PO Box 2, Ardmore, Oklahoma 73402
Email: firstname.lastname@example.org, Phone: 580-490-6823
Last weekend Jill and I had the privilege of taking a tour of an old Indian burial ground south of Wilson, Oklahoma. The couple who took us to the area has known about the burial ground since the 1970s, but only a handful of people actually knows where this burial ground is located. So Jill and I were really honored when they invited us to go see this piece of history and take some pictures. About 5 years ago a seismograph crew was in that area and using a bulldozer, and plowed right though the cemetery. I don’t think the crew really knew what was there, because only a trained eye would know what they were looking at.
Back in the 1970s they could identify about 12 graves, but because of pilfering and then the seismograph crew damage 5 years ago, only 2 or 3 graves are really recognizable today.
First, this is an overview picture I took of the burial ground when we first arrived.
This photo was taken in 1977 of the spot that probably belonged to a Indian chief. The indention in the ground was originally lined with rocks indicating a chief was buried there.
This is a view of a lesser important person’s grave, you can see one stone at the top, and if you look close, you will see the other stone marking the foot of the grave.
When I stood there and looked at what’s left of the grave site, and how the Indian graves have been vandalized, pilfered and damaged by others, it really made me sad. I can imagine how I would feel if my part Choctaw blood great grandmother Ida Murphree Miller was buried there and years later her grave was vandalized.
This is a photo I took near the Indian burial ground of a small tree with some kind of growth, nest or hive on its limbs. Maybe someone can tell us exactly what it is growing on the branches.
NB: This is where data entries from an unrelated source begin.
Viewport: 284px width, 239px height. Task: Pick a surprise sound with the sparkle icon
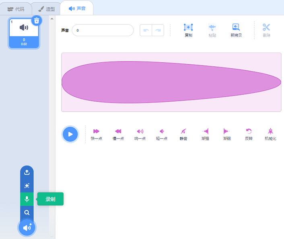[x=27, y=186]
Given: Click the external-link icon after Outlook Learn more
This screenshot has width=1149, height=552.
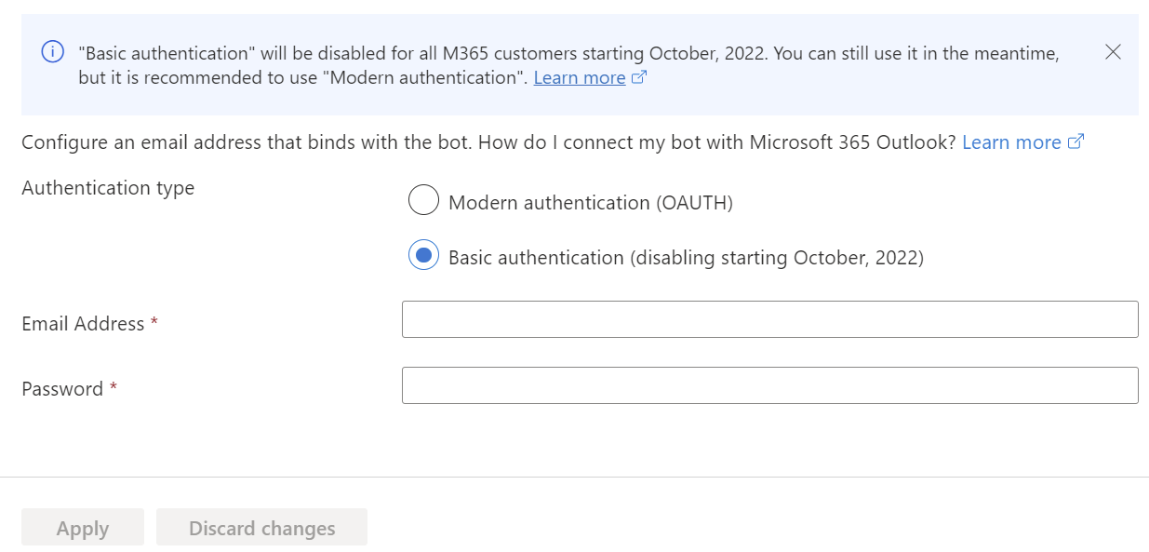Looking at the screenshot, I should click(x=1076, y=141).
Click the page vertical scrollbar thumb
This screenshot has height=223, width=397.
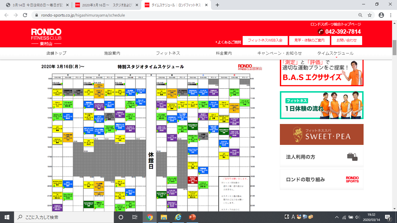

And just a little further south of that tree on top of the hill was an oak tree with a bee’s hive in it, or what is left of it after probably a bear robbed the honey comb. You can see in the second picture where the bear smeared honey all around the outside of the hole attempting to remove the honey. Since I will probably never run across a piece of nature like this in my lifetime, I was so glad we ventured to the south and made the discover.
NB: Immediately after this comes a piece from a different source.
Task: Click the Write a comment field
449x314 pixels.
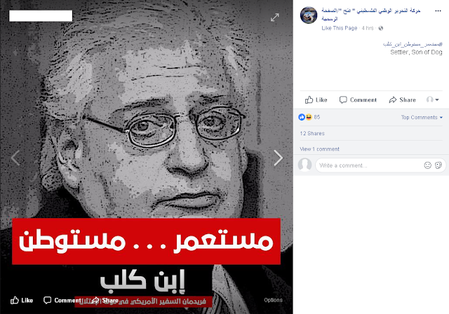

And then a little further south down the other side of the hill is a spring fed creek.
Last week we talked about a newly published book titled “Bud Ballew, the Legendary Oklahoma Lawman”. The book review below was sent in this week by Sally Gray.
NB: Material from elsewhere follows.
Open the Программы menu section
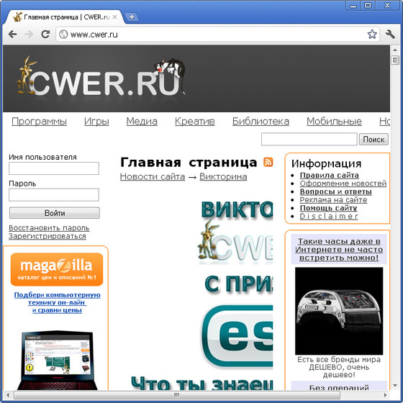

A short review, at Butch’s request, of the newly-released Bud Ballew, Legendary Oklahoma Lawman by Elmer D. McInnes and Lauretta Ritchie McInnes.
Much has been written about Ardmore’s famous deputy, Bud Ballew, but never before has a book delved so deeply into the personal and public life of this early day lawman.
Beginning with a short genealogical history, through his life as a peace officer and up to his tragic death, Bud Ballew is studied, scrutinized, analyzed, but never judged.
The book is rich in history of this area and nothing proved too sacred to print. Tales of bootlegging, bribery, murder and mayhem, all part of Ardmore’s checkered past, are put on display. The oil field town of Ragtown (Wirt) plays a prominent part in the career of Bud Ballew as he shot, and was shot, in his attempts to keep the peace in that city of sin.
Bud’s eccentricities, his legendary temper and his fall from grace make for some fascinating reading. The author’s comment in chapter 20 where he dismisses the story offered by Sheriff Floyd Randolph regarding Bud’s death seems a little mean-spirited. Randolph, who was on a first name basis with every performer on the rodeo circuit, and himself a veteran performer and judge, as well as an associate of both Ballew and Buck Garrett, made the statement that Ballew and his friend had gone to Wichita Falls to meet “some old rodeo women.” Bud’s reputation would seem to make this story plausible, not something to be rejected as “absurd.”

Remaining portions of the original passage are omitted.